Since 1993, a Massachusetts school’s low income status was based on how many students received free or reduced lunch, as defined by the federal school meals program. This year, a new program by the federal government changed that determination. An “economically disadvantaged” metric replaced the “low income” metric. The intention was to reduce the burden on schools by having families in high poverty areas only submit free and reduced lunch forms every four years, thus cutting the paperwork for school districts by a quarter.
Enrollment in social service programs would now determine whether students were economically disadvantaged. Foster children, or students who received MassHealth or food stamps, or students who lived in public housing would qualify. However, this formula failed to consider the large number of high poverty students who are not enrolled in such programs for a variety of reasons. Immigrants, for example, must live in the country for five years before they are eligible for social services. Some families live with relatives to avoid public assistance. Some parents may not know how to access social services. Mothers escaping abusive situations and living in shelters often avoid assistance programs. And many working families eschew social service programs out of feelings of pride.
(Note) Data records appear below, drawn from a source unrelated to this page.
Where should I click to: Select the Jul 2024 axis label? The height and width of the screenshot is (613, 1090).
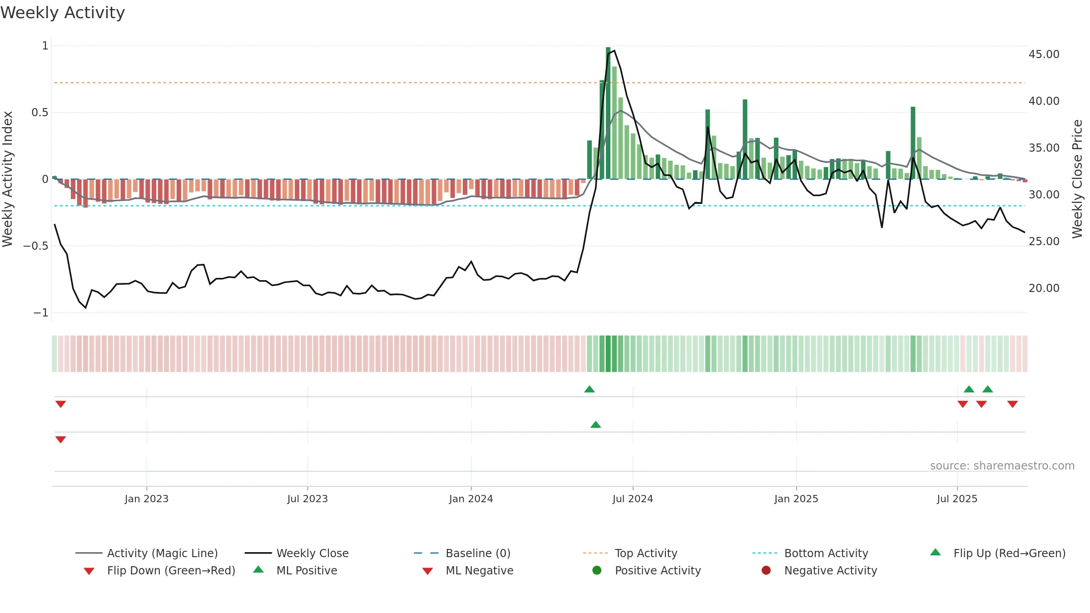[633, 499]
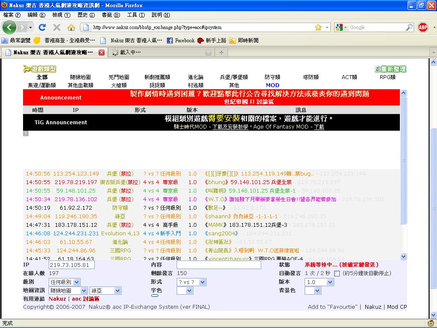Screen dimensions: 437x328
Task: Close the Nakuz tab with red X
Action: (102, 53)
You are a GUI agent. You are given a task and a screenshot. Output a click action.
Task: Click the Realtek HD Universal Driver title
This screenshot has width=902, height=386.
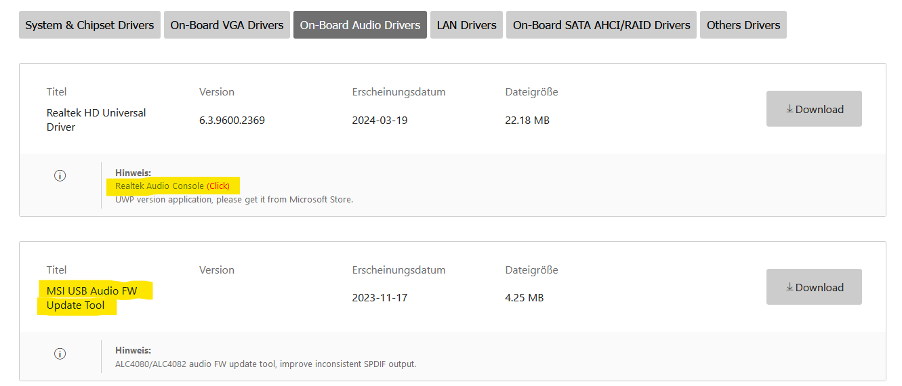(96, 120)
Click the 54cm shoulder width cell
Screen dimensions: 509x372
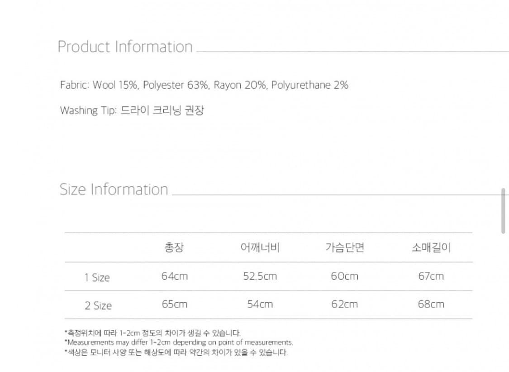(260, 304)
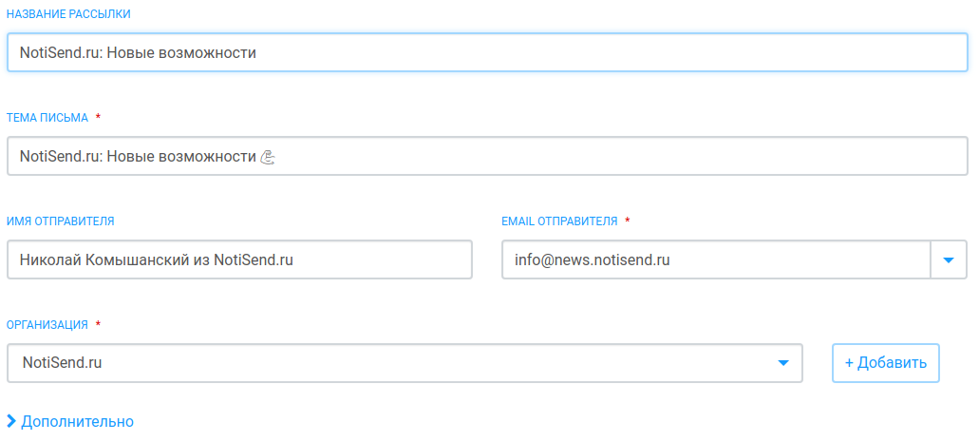Click the Организация label text

click(47, 324)
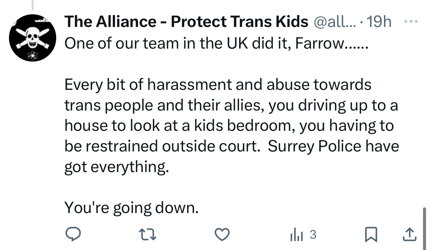
Task: Click the name "Farrow" in the tweet
Action: tap(322, 43)

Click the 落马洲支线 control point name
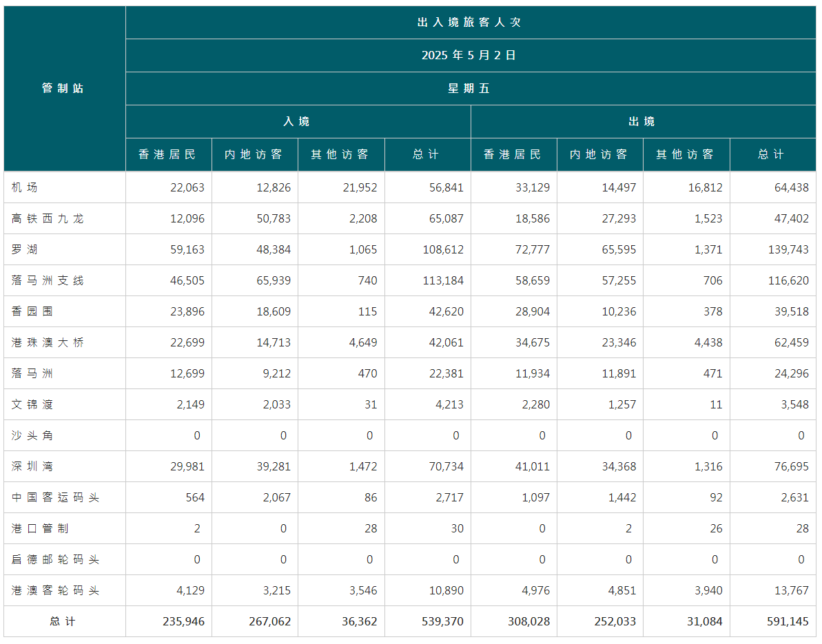click(48, 280)
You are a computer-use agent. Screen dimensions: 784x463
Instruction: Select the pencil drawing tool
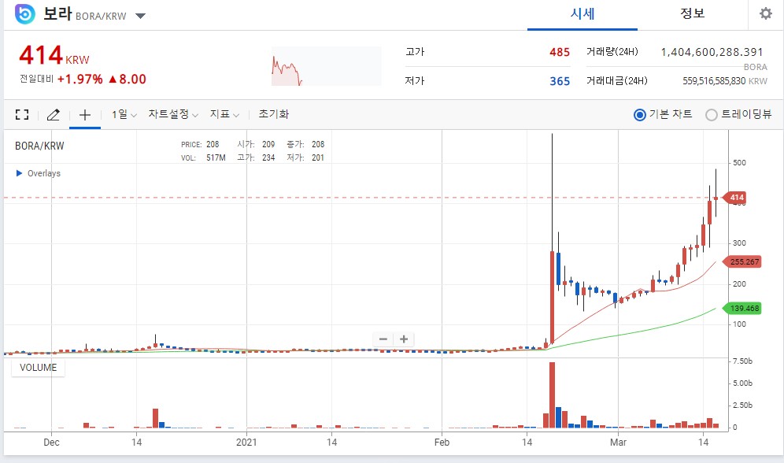coord(53,114)
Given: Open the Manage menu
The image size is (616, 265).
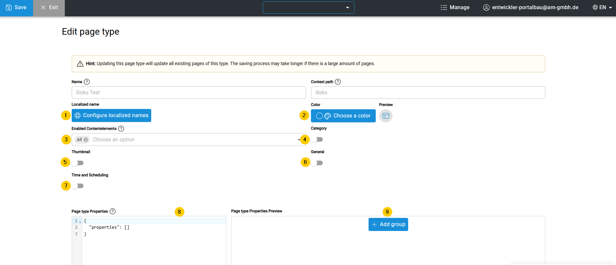Looking at the screenshot, I should click(455, 8).
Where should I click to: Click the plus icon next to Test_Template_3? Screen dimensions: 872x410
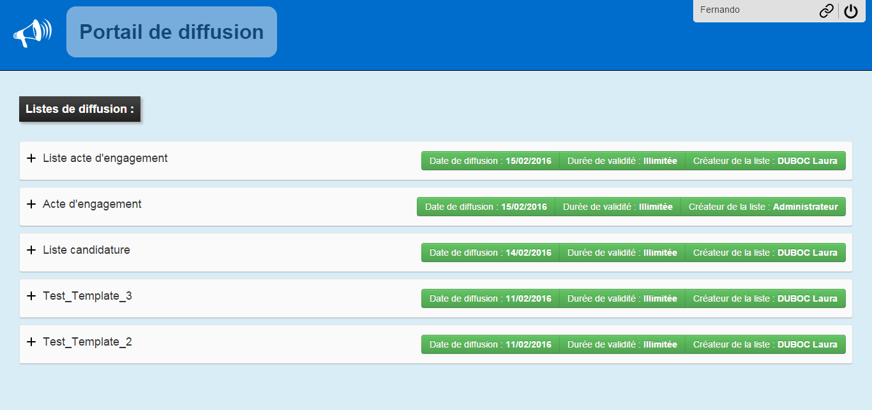click(x=31, y=296)
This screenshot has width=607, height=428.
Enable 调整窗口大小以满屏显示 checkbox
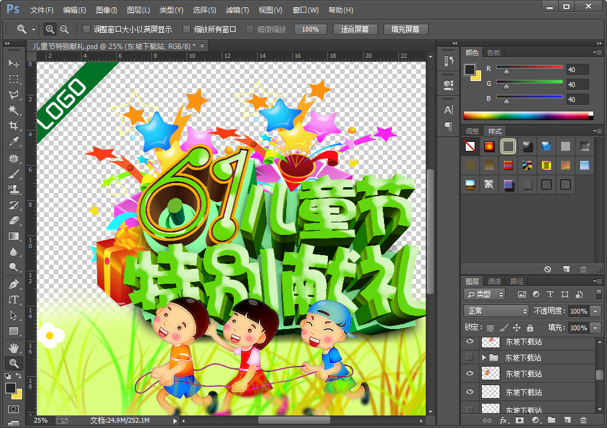click(86, 29)
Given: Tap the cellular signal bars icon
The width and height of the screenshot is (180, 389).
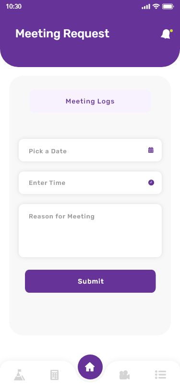Looking at the screenshot, I should point(146,7).
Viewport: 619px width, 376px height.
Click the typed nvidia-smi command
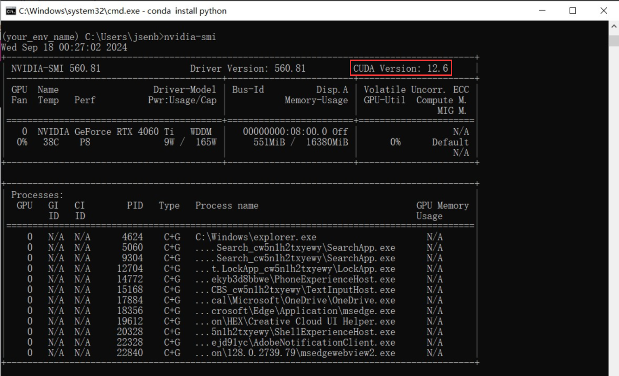pos(190,37)
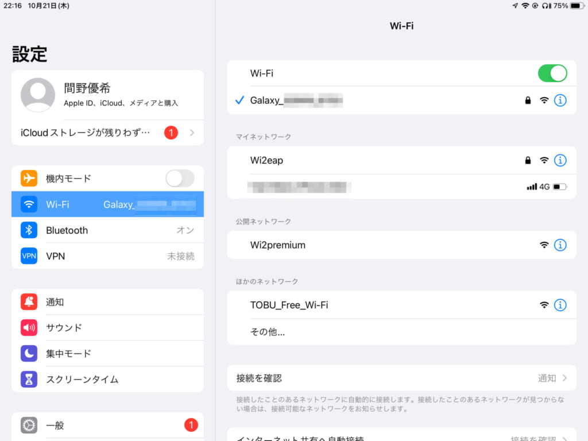Tap the Bluetooth icon in sidebar
Image resolution: width=588 pixels, height=441 pixels.
[29, 230]
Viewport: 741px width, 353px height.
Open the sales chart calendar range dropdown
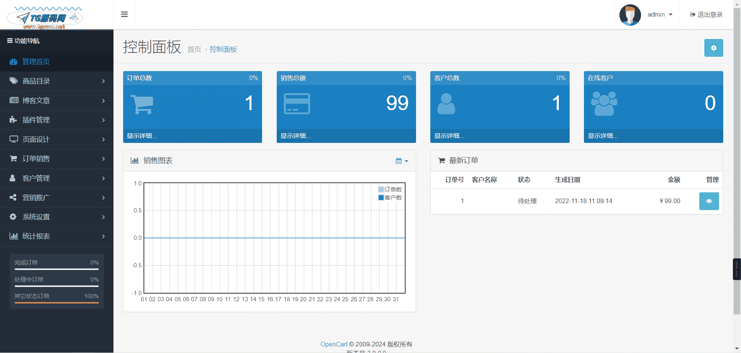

The negative impact of the new formula on school budgets has been overwhelming.
“Even when some vocal advocates for students — like superintendents and others — tried to raise their concerns, we were basically told that we were worrying about nothing — that there’d be adjustments to the formula, that we wouldn’t be harmed, and when that didn’t turn out to be the case, despite several attempts to tweak the formula, they basically said ‘there’s nothing that we can do for you,’” said Dianne Kelly, the superintendent for my distric. ” Thankfully, our legislature, both the House and the Senate, stepped up to help the eight or 10 districts that were significantly impacted by the change,” she added. But it is still not enough.
Despite the fact that the Massachusetts Executive Office of Education found no link among the eight or 10 districts that were significantly impacted by the new qualification guidelines, Kelly stated “it was very obvious to us that the schools were all urban, that they were all gateway cities, they all had large immigrant populations, and they all had large numbers of lower middle class families that were barely getting by, and that’s where we see the trend in the kids that are left out of these formulas.”
The poorest communities are now left scrambling, robbing from Peter to pay Paul, and it is the children who suffer. Poverty is real. Research has shown a direct correlation between poverty and academic performance. Poverty affects every aspect of a child’s life from health to attendance in school, and it has long-term academic (and other) consequences. Teachers who teach in low-income schools face enormous obstacles in helping their students to achieve. Leveling the playing field for low-income students is a constant battle.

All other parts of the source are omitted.